Substitute "camera button" for "camera icon" in everything from the line containing "Image resolution: width=1456" down to the line containing "pyautogui.click(x=724, y=215)". Return only those lines, with nothing else altered.
···
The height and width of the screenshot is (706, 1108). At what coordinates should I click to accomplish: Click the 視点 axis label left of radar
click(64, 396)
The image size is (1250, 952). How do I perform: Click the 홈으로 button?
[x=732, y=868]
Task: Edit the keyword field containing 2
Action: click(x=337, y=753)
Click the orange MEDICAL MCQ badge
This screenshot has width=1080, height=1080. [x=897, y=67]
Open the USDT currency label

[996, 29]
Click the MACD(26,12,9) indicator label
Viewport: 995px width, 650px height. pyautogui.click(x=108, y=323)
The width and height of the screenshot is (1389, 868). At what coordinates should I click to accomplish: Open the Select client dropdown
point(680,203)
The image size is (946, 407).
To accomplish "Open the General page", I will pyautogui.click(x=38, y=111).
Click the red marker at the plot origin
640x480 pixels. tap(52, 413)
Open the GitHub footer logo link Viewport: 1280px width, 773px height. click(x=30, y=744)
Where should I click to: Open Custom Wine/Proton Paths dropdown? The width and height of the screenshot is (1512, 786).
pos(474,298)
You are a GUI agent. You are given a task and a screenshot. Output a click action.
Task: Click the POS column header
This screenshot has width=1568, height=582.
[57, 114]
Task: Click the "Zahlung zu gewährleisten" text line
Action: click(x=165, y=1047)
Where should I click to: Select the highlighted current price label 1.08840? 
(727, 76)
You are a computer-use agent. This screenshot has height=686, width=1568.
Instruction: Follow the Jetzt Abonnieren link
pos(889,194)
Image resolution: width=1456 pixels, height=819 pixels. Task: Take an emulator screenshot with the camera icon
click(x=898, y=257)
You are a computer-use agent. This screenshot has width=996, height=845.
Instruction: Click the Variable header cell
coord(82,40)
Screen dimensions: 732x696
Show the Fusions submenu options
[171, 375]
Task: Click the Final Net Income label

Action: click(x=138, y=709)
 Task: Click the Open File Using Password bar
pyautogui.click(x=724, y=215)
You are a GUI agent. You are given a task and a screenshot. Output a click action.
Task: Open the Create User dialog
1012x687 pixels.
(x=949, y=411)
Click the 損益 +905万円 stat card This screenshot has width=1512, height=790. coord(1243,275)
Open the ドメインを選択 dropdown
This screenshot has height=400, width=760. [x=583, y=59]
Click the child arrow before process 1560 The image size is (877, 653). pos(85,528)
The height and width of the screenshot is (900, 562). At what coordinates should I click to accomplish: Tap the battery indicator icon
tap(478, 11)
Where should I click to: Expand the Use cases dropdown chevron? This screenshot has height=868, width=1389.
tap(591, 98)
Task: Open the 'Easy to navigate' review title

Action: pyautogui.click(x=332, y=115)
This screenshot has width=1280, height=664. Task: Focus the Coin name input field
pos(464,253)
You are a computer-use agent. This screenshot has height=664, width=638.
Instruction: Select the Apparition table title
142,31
···
> **Expected answer**
Image resolution: width=1456 pixels, height=819 pixels. Task: Take an emulator screenshot with the camera button
click(x=898, y=257)
You are a computer-use agent. This screenshot has width=996, height=845.
Instruction: Click the Variable header cell
coord(82,40)
Screen dimensions: 732x696
Show the Fusions submenu options
[171, 375]
Task: Click the Final Net Income label

Action: click(x=138, y=709)
 Task: Click the Open File Using Password bar
pyautogui.click(x=724, y=215)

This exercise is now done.